Redesigning Transparency

We need our ecosystem to be addressable, accountable, and aligned. Addressable in the sense that the brands and agencies need to be comfortable in the knowledge that there is indeed a real human, and a human who matters to the advertiser, at the receiving end of the advertising message being delivered. Accountable as in there is clear understanding of the various fees, costs and overhead costs that are applied across the various transaction points of the supply chain. Aligned so that there is a bi-directional flow of information between the buyer and the seller giving both insight and clarity into the value exchange between them.

The signals required to generate this level of transparency currently exist but are not necessarily exposed or acted upon by all the participants in the supply chain. We need to create a framework in which transparency is enforced, mandated, and normalized by exposure.
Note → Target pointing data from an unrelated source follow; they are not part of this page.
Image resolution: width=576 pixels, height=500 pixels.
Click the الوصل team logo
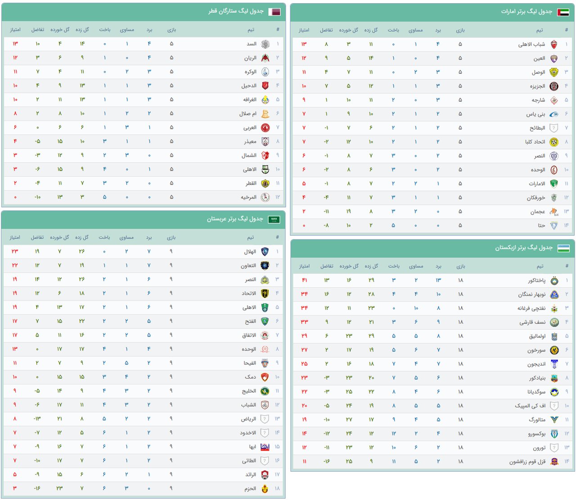tap(554, 72)
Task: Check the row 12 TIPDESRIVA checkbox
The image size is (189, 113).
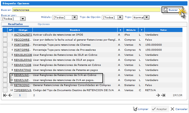Action: 5,90
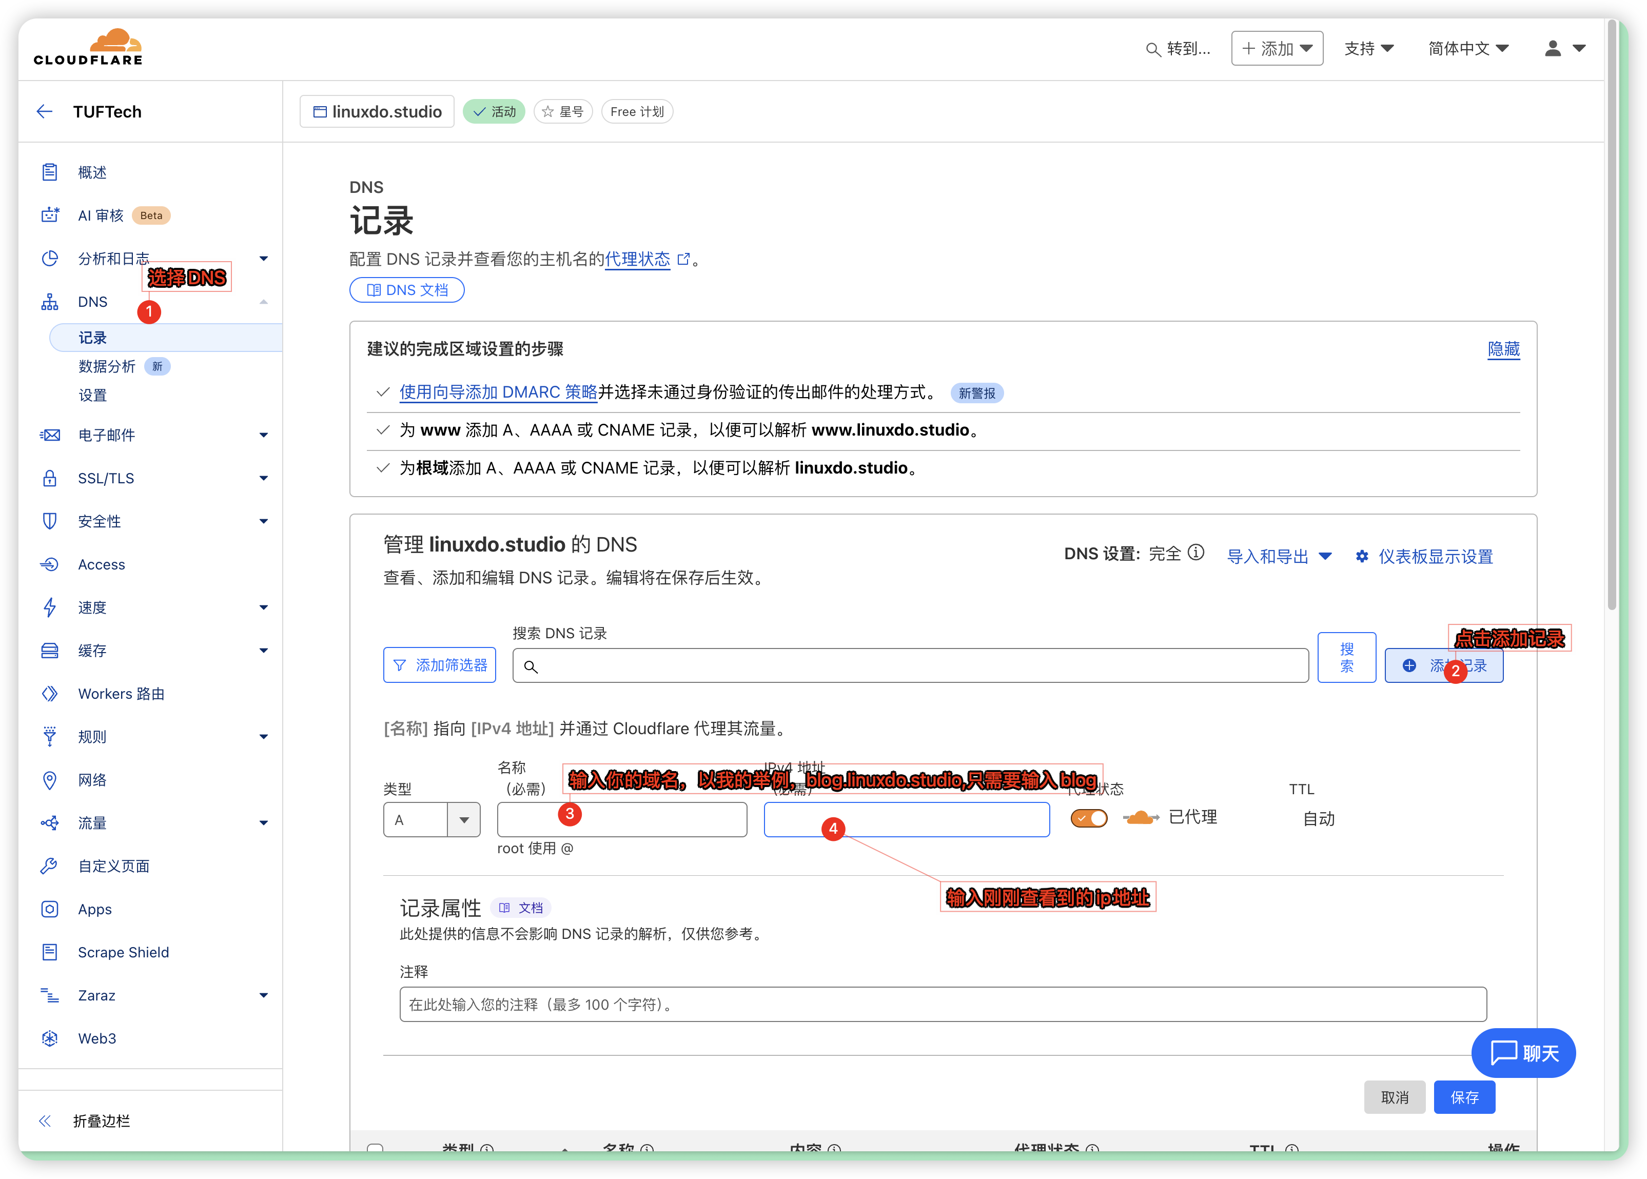Toggle the 已代理 proxy status switch
Viewport: 1647px width, 1179px height.
point(1089,818)
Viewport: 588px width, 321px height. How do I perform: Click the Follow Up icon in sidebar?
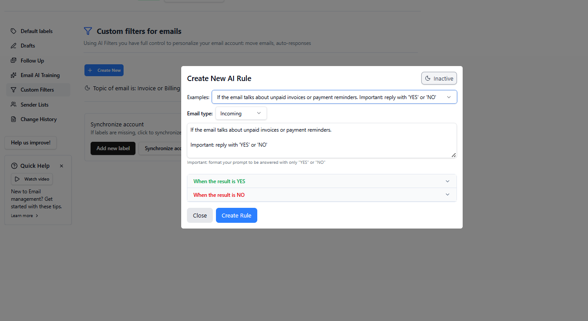pos(14,61)
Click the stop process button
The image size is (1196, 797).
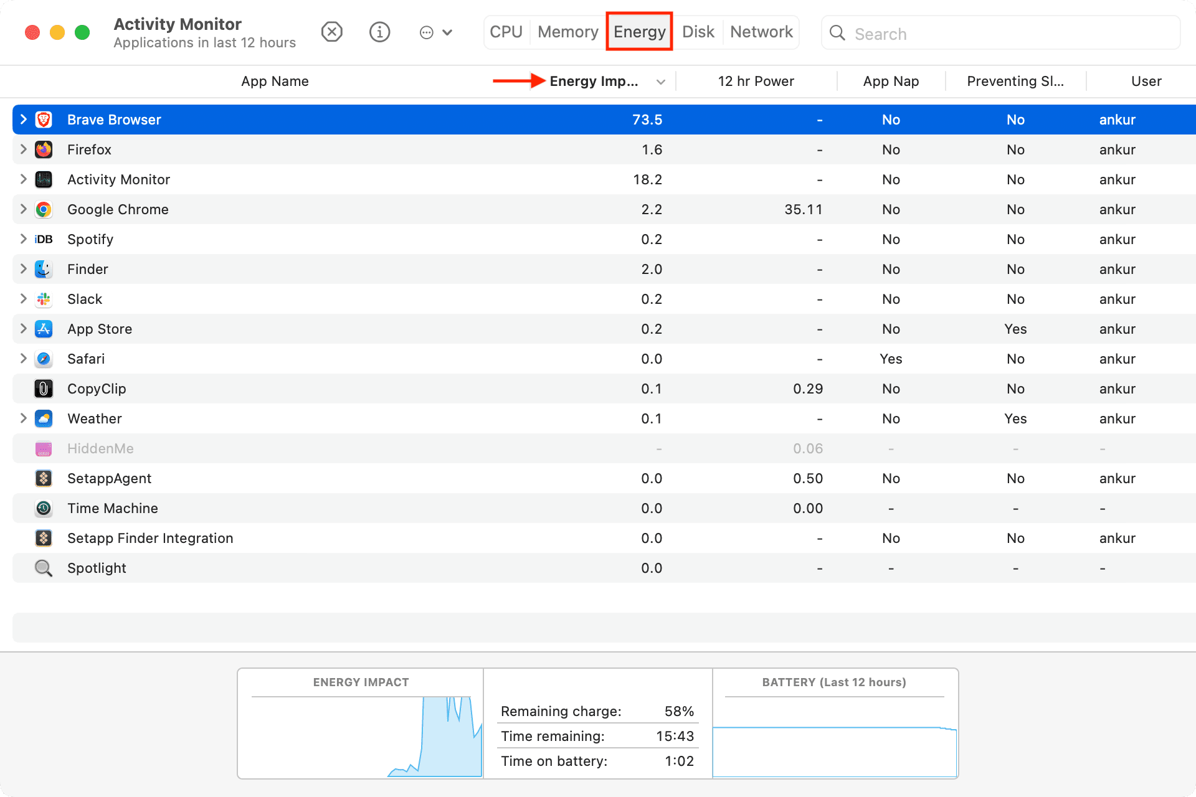[333, 31]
Redesigning Supply Path Management

The current complexities of the supply chain -- and the resultant fragmented ad spend we experience -- make it impossible for brands and agencies to purchase media in the most efficient manner. The presence of various intermediaries along with the publisher’s rightful attempt to maximize their monetization opportunity results in the same piece of inventory being available through various paths. Any entity working on behalf of the buyer must provide means through which the most efficient path to supply is made available.
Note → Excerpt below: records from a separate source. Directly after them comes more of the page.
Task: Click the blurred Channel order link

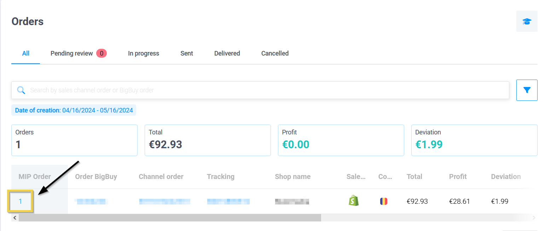Action: tap(164, 202)
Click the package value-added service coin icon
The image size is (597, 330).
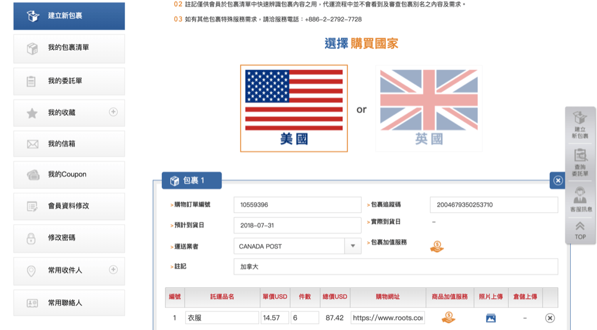click(437, 246)
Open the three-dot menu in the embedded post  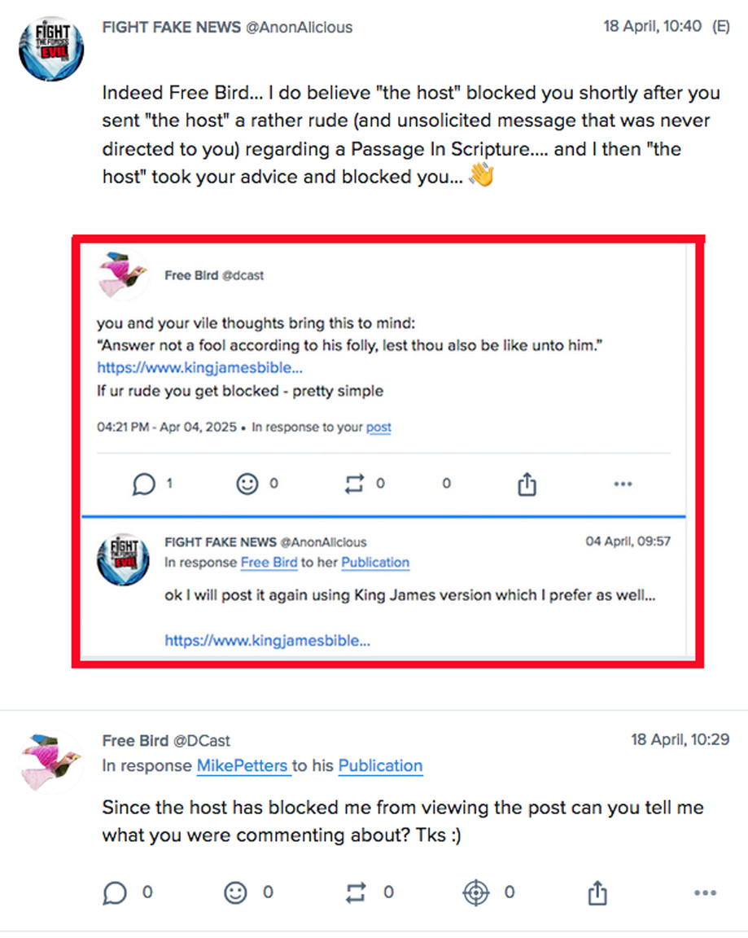tap(623, 484)
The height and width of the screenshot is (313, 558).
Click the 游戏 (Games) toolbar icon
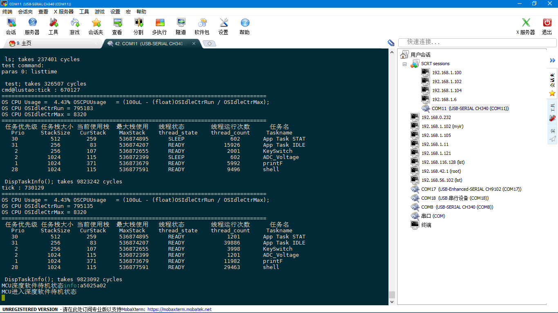[x=75, y=26]
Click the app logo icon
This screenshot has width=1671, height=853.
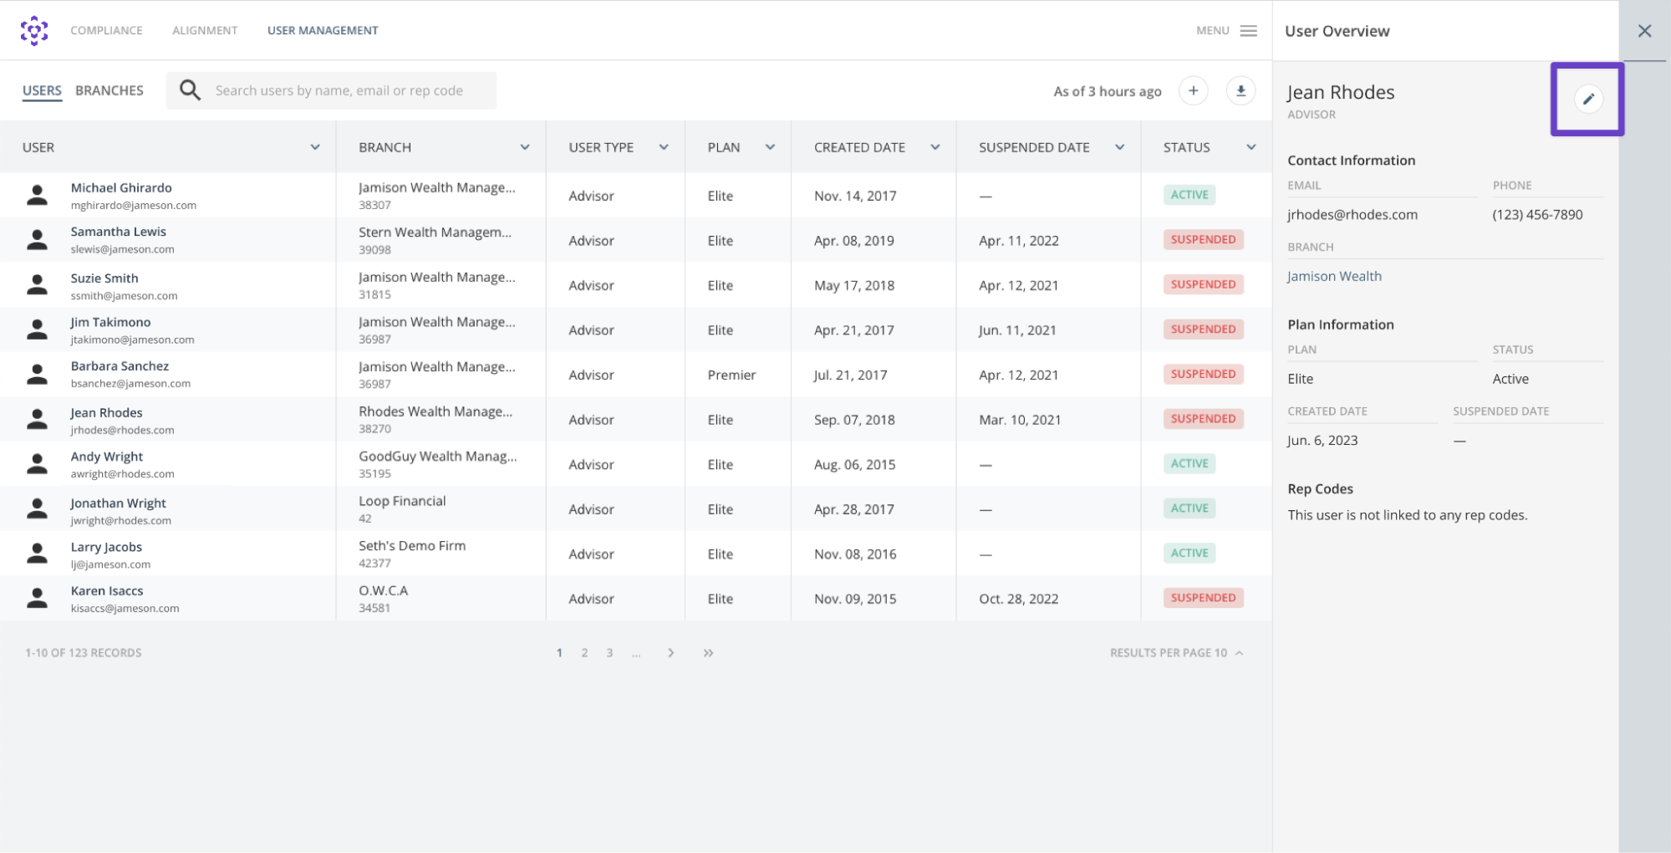(x=33, y=30)
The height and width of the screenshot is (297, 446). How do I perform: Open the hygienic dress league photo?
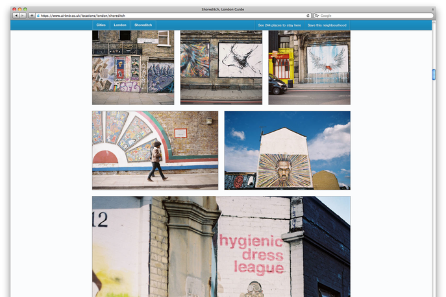(221, 246)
Also, with the privacy enforcement changes coming about within the ecosystem, we will see further fragmentation of identity and thus a change in the way people-based marketing is carried out. As publishers find themselves becoming the gatekeepers of identity, there is an increased likelihood of numerous silos of data-overlayed-inventory being presented within the ecosystem. A modernized supply path management solution -- which allows for the identification of the most efficient path to a targeted inventory -- is needed now more than ever.

Redesigning Measurement & Attribution

Even if we sat back and did nothing, measure and attribution would still be looking down the barrel of a major disruption due to the changes coming about because of privacy regulations. With 3rd party cookies going away beginning in 2022, marketers will lose the ability to run attribution models in their usual manner. Other than the last-click attribution model which will continue to work using a 1st party cookie, other attribution models will break because the advertiser will no longer be able to track a user across the Internet. The walled gardens will continue to have the advantage of being able to track logged-in users and run attribution within their closed systems, but the full view of the user will be lost for the marketer.
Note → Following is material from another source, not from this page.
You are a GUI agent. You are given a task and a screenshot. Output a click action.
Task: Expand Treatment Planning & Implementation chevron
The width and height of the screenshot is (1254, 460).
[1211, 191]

In the absence of the 3rd party cookie, using authenticated logged-in users to create persistent identifiers will gain prominence. Publishers will start to build more login-walls so as to be able to create 1st party data based audience sets. Ecosystem alliances will be formed with identity providers, marketers, and attribution vendors. DSPs and SSPs will find themselves working with publishers to leverage technologies such as clean rooms and privacy-centric data lakes in order to share identity across various systems and run attribution models using them.

The good news is that even though the volume of authenticated identity will be smaller than what we get using the current cookie technology, the quality of the authenticated identity will be much higher than what the 3rd party cookie provides. By using artificial intelligence, machine learning, and advanced data science techniques, we will be able to run the models with comparable efficacy using smaller datasets.

This all feels like a daunting endeavor… and it is. But it’s unavoidable and (thankfully) entirely possible. So as we gather to assess the current landscape of programmatic, I think we can all agree that the choice is obvious: retire the ecosystem and call it a day, or redesign the ecosystem and buckle up for an exciting and limitless future!